We often find ourselves asking children what they want to be when they grow up, and they invariably come up with a familiar list of answers. Dreamy eyed, gap-toothed children smile as the tell us with confidence, “I am going to be a professional ball player” or perhaps, an actor. The more logical child will tell us that they want to be a doctor, a nurse, a firefighter, or policeman. A few of them will tell us they intend to become a teacher, and I nod my head in the knowledge that in fact each of them will become a teacher, whether they intend to or not.
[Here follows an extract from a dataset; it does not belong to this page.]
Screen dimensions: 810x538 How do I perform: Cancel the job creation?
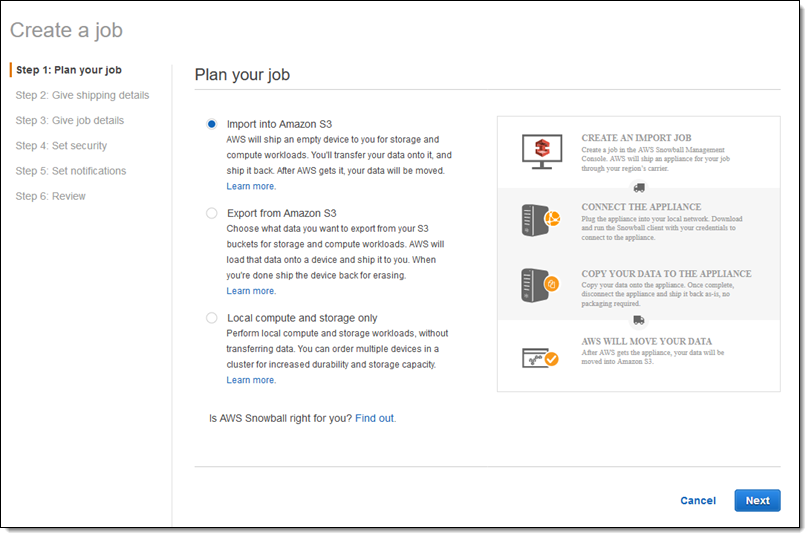[x=698, y=501]
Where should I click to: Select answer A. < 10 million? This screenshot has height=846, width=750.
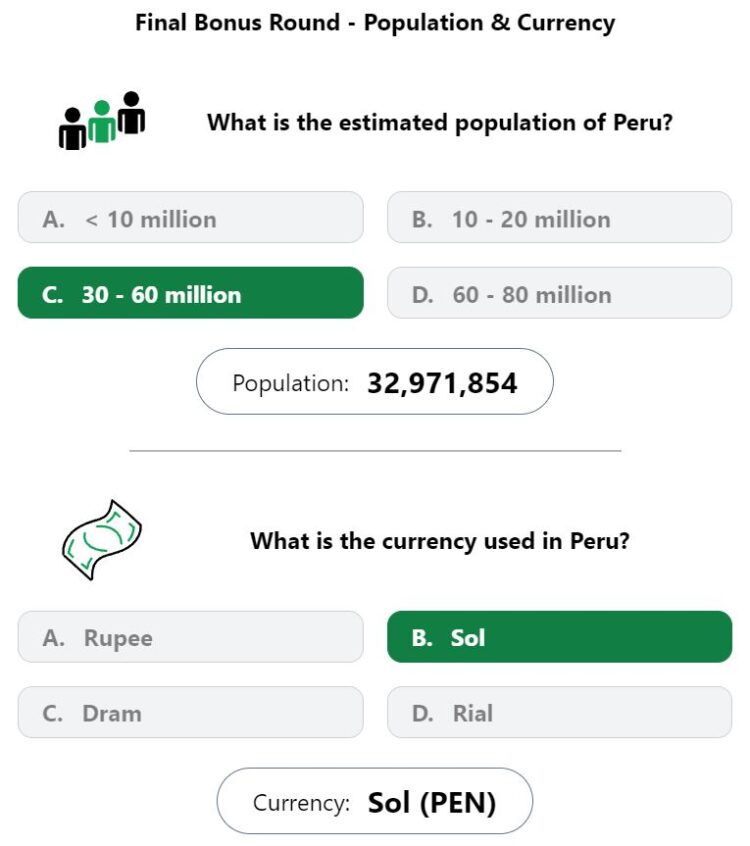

It seems that a great many of us are not aware of the effects that our attitudes, behaviors, habits or reactions have on the younger generation. By working in our public schools, I have seen the great influence that we can have on a child, although it is often years later, if ever, that we hear about that influence. I was fortunate to hear the story of a child that I had worked with nearly a decade earlier as a “reading buddy”.
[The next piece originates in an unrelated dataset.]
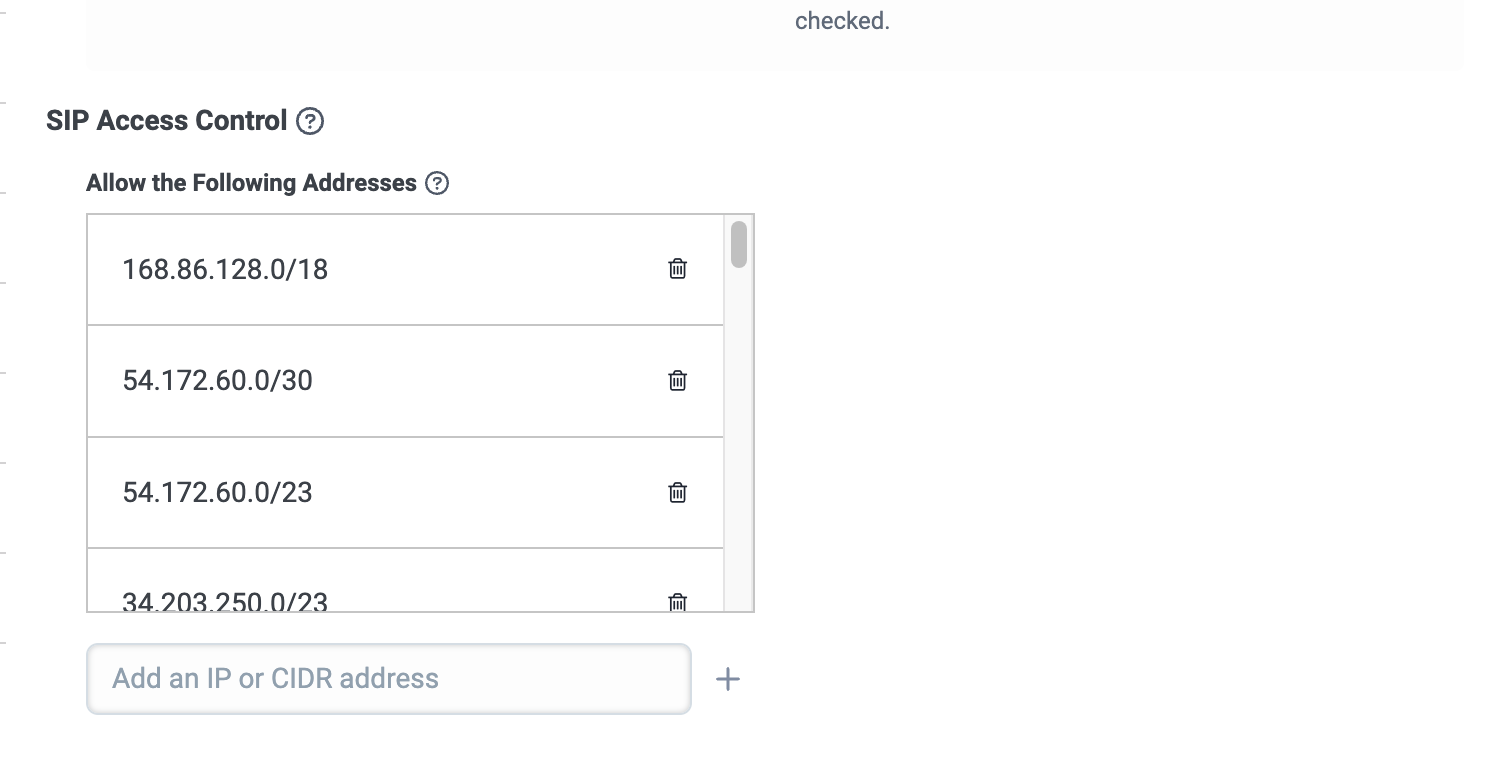This screenshot has width=1488, height=778.
Task: Click the 'Allow the Following Addresses' label
Action: 251,183
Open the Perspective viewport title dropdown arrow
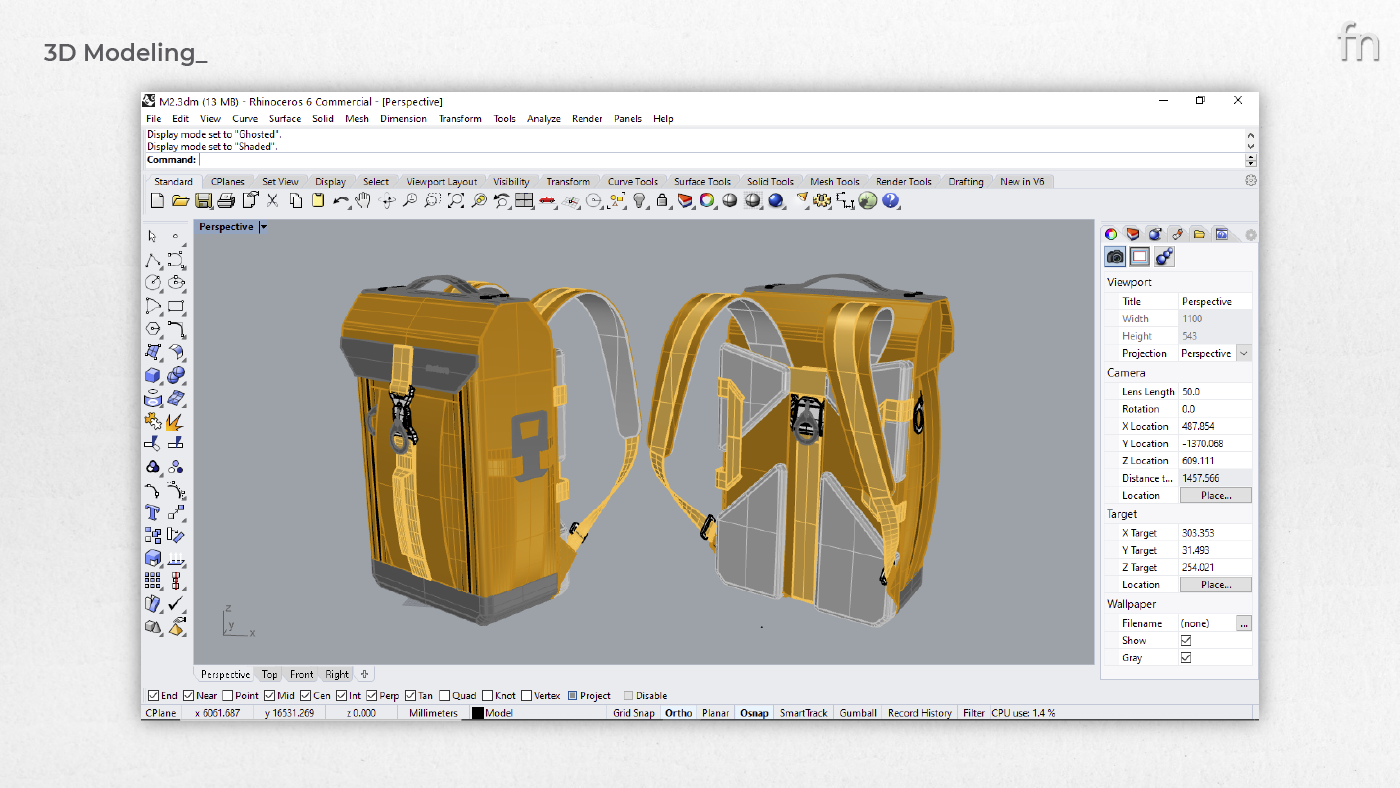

I had never realized that I done anything other than simply volunteer my time. A friend of mine, who was a teacher, was kind enough to share with me the contents of a report that one of my “reading buddies” had written. When asked to write about a person who had a profound influence on their life, this young person chose me. I was both honored and mystified,
The young lady wrote that I had done much more than read or recite poetry to her when she was a young child, she said that I had listened to her thoughts and fears, that I had given her a much-needed hug or word of encouragement. I listened, misty eyed, as the teacher told me that the young lady had been inspired by me to recognize her own worth, and see herself as strong, confident and capable. In my mind, I had always felt that the children I worked with had done much more for me than I had for them.
As a mother of six children, I had the opportunity to be both friend and mentor to many of my children’s friends and acquaintances. It is an honor that I am still called, “mom” or “Beebee” (my grandma name) by many of them. Now, years later, when I see their children’s reaction to a cross word or hurtful comment made in the spur of a moment, I remember, from years ago, that same look on their faces, the dejected, head held downward look, as they felt that somehow, they were not “good enough“, even for their own parent. It was profoundly sad to me that these young people were, without realizing it, projecting the same hurt on their own children that had bruised their young spirits years before.
The reaction of both my former “reading buddy” and that of the young parents I had know as children, simply served to confirm my contention that each of us is an example to someone, in essence, a teacher.
It is vitally important for us, as middle aged or older adults, to remember that what we say or do, how we react or even fail to react is being watched by some child, teen or young adult. That kind word, encouragement, or praise may go much further than we realize. Likewise, a thoughtless comment, an unintentional smirk or, worse yet, an immature reaction may make someone think it is “OK” tp behave in that manner.
We must always remember that to others around us, we ARE teachers, whether we intend to be or not. Let us always act in a way that will show our best to the adults or parents of tomorrow. Like water spilled from a glass, we never know how much our reactions may travel.